Methods of data collection
According to Kahn and Cannell (1957) « an interview is a purposeful discussion between two or more people ». Interviews may be used in order to gain understanding about a research topic by collecting information. More specifically through the usage of interviews one can gather reliable and valid data that is relevant to specific research questions and objectives. There are three main types of interviews: structured interviews, semi structured interviews and unstructured interviews.
Structured interviews involve predefined questions and follow a predefined sequence while asking the questions. Due to this structured interviews are also refereed to as interviewer administrated questionnaires.

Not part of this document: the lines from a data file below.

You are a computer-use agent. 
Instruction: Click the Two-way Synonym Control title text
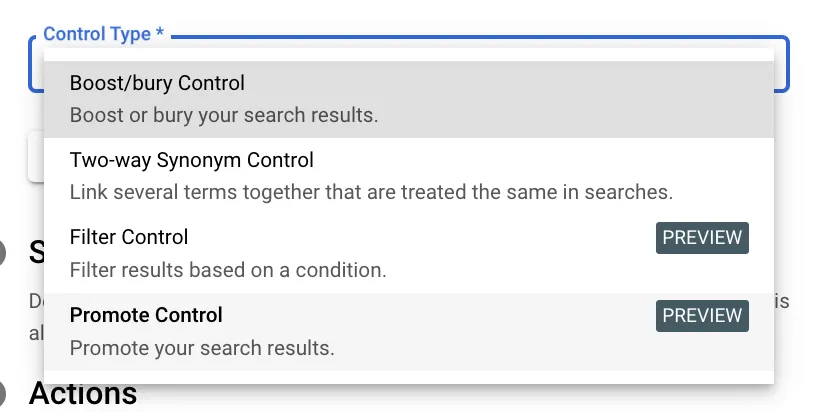pos(191,160)
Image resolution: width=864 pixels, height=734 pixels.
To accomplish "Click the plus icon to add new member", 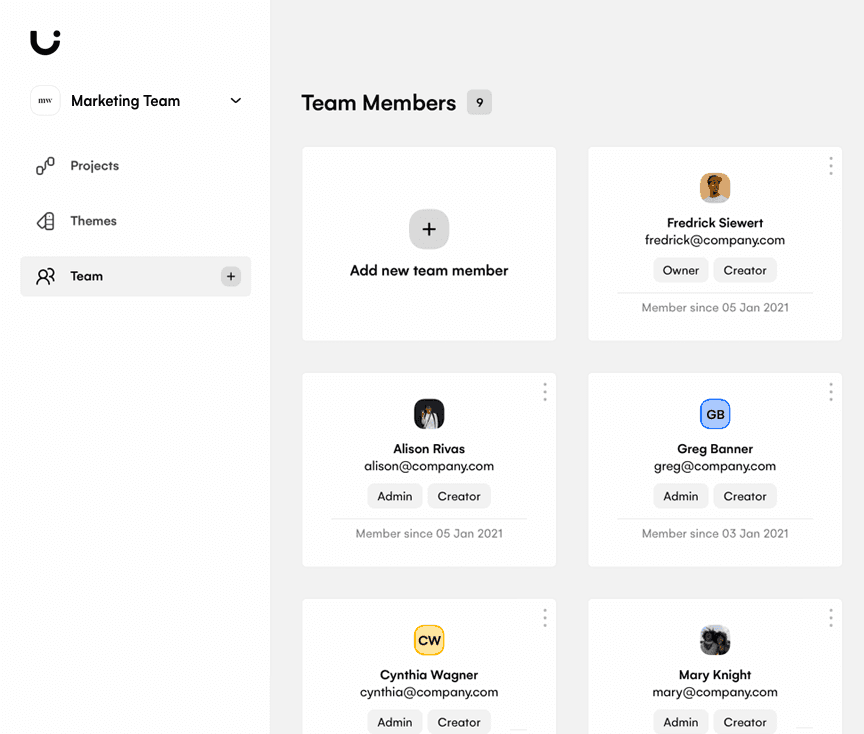I will [429, 230].
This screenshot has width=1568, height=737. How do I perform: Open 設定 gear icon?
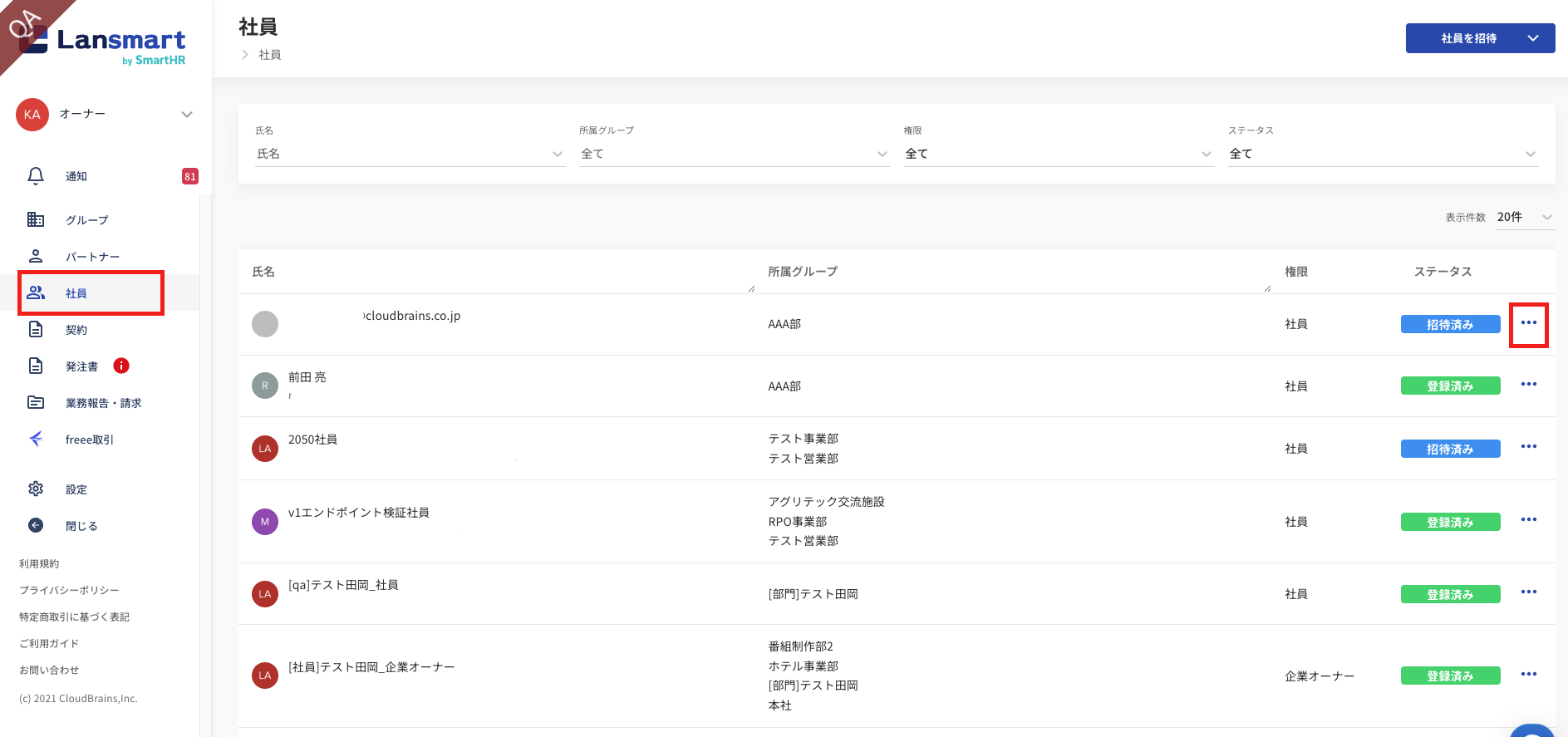(x=36, y=489)
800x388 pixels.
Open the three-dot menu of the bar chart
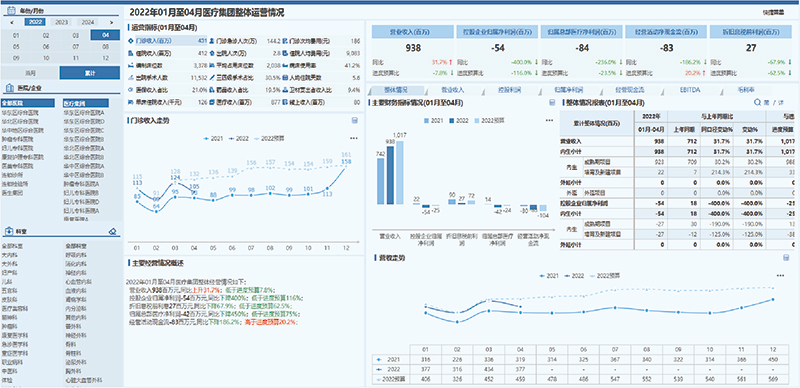coord(549,120)
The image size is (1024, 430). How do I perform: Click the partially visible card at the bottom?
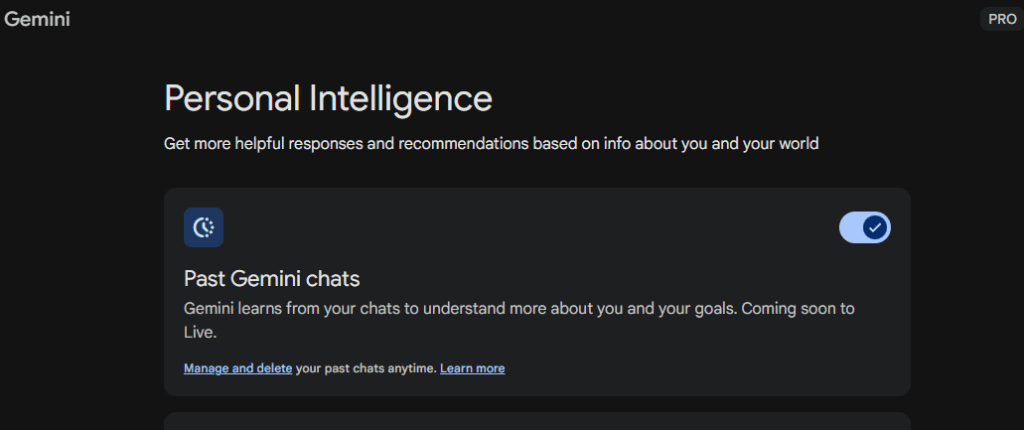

The main advantage of structured interviews are their replicable nature as well as an increased comparability of the results (Saunders et al., 2009).

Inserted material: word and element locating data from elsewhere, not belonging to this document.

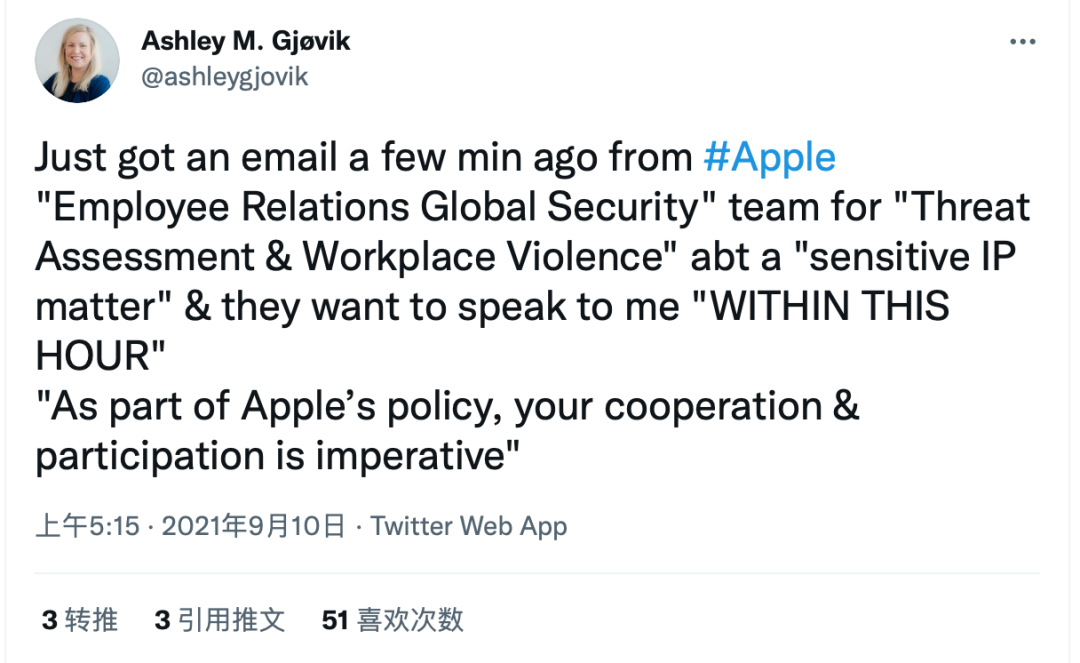The image size is (1080, 663).
Task: Open the tweet's more options menu
Action: tap(1022, 43)
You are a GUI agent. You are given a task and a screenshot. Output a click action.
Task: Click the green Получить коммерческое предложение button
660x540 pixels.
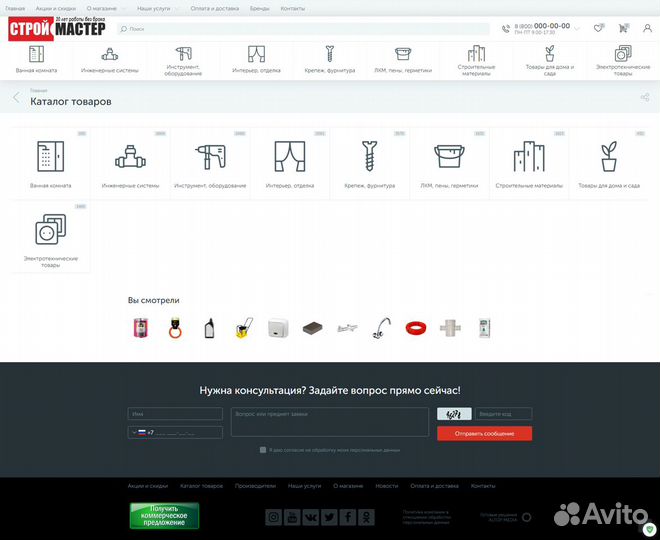[164, 515]
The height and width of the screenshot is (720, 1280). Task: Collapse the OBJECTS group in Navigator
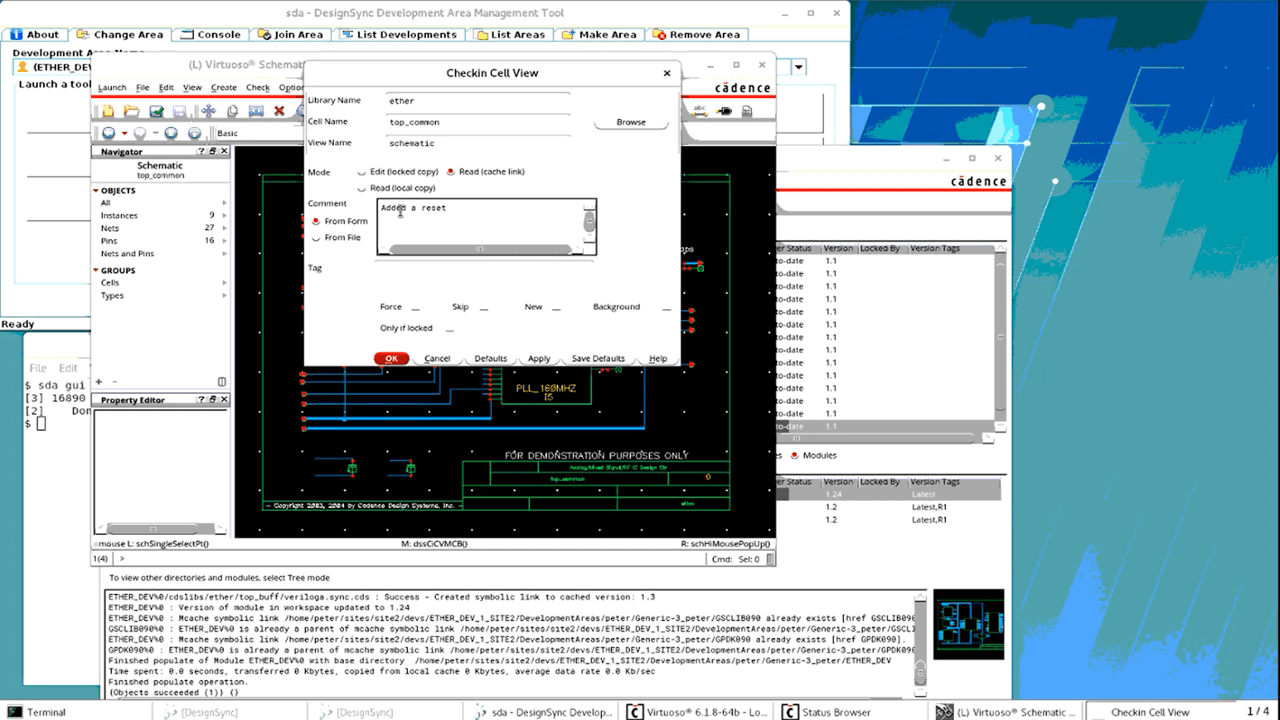98,190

Semi structured interviews involve a set of predefined questions and themes but the sequence and questions might be changed from interview to interview. Further new questions might be added during the process of the interview (Saunders et al., 2009).
Unstructured interviews involve no predefined set of questions and promote a more open and free discussion but within a frame of a predetermined research field (Saunders et al., 2009). In-depth interviews are a form of unstructured interviews which offer the opportunity to capture rich, descriptive data about people’s behaviours, attitudes and perceptions, and unfolding complex processes.
Private banking customers
For conducting the interviews with the private banking customers, the author has chosen to apply a semi structured approach. Before each interview, the interviewee was asked whether it is allowed to record the interview, for the purpose of creating interview transcripts as a source for the thesis. One interviewee did not want to be recorded thus, in order to capture the answers the author took handwritten notes.

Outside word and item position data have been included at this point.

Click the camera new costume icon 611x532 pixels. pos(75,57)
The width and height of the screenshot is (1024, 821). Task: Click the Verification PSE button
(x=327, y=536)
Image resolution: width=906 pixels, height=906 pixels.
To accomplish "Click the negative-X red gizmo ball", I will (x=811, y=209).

At the beginning of the interview, a set of initial questions was asked in order to understand the kind of relationship the interviewee has with the bank. The following part of the interview was based on the initial answers. An interview guide was used in order to navigate through the conversation. The interviews did not involve preconceived theories or ideas in order to receive unbiased answers from the participators.
The Swedish banking customers were interviewed with the aim to explore their experiences, views, beliefs and motivation about topics relevant for the research. The interviewees were selected randomly with the only criteria of being a Swedish banking customer and belonging to the millennial demographic cohort identified as being born after 1990 and before 2005. The reason for choosing only millennials is that millennials are overall more motivated towards the adoption of new technologies and therefore act as early adopters within the digital financial market (Ashoka and Vinay (2017), Hussain and Wong (2015)). Five interviews were performed (see table 1).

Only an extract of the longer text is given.